Really, SD:MI was a Scooby-Doo series for people who don't like Scooby-Doo, such as myself -- so it follows that it might not appeal as much to people who are fans of the more conventional Scooby franchise. Sure, there were elements of homage, but also a lot of revisionism and deconstruction, and the stories, despite mostly following the standard formula, tended to be darker and edgier. And especially this last batch of episodes got increasingly dark and strange, and departed further from the sort of thing most people looking for a show about Scooby-Doo would expect or want to see. Honestly, I can see why CN might've been uncomfortable with the darkness and scariness of those last few episodes.
That's interesting. I am a (mild) fan of the original Scooby-Doo
and some of its sequels and I liked this a lot. Your description makes it sound like something I'd dislike on various levels, and yet this was a re-imagining that I found to be as good or better than the original.
And I'm sure a lot of adult fans of the Scooby franchise felt the same way about it.
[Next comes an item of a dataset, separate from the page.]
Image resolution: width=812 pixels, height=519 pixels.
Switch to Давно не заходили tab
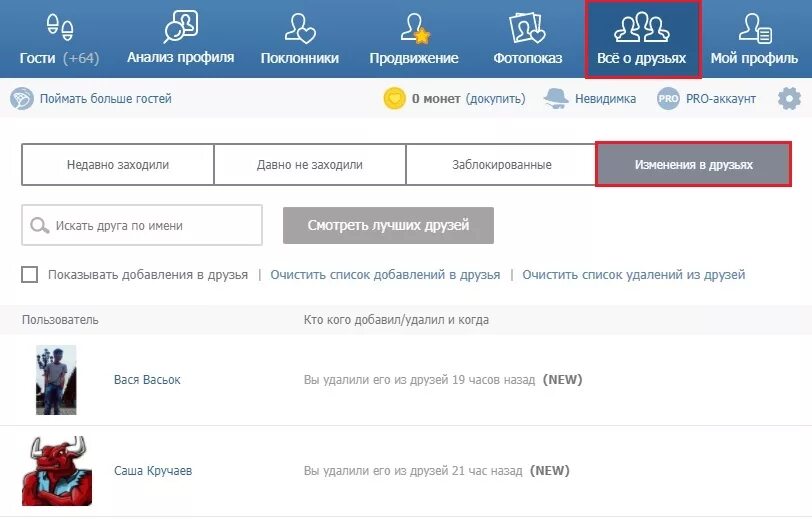[310, 165]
This was definitely a show made for older, more sophisticated viewers, people who would appreciate references to Twin Peaks
and Lovecraft and Harlan Ellison and Star Trek
, people who would be able to look back on the silliness and contrivances of earlier versions with enough irony that they could appreciate this show's affectionate deconstructions, and who'd be receptive to the deeper and more thoughtful characterizations.
But viewers like you and me are not the demographic that Cartoon Network and its advertisers care about. The target audience of preteens, and the parents choosing suitable viewing material for their preteens, might have found this version too dark, too weird, too confusing, too far removed from their expectations.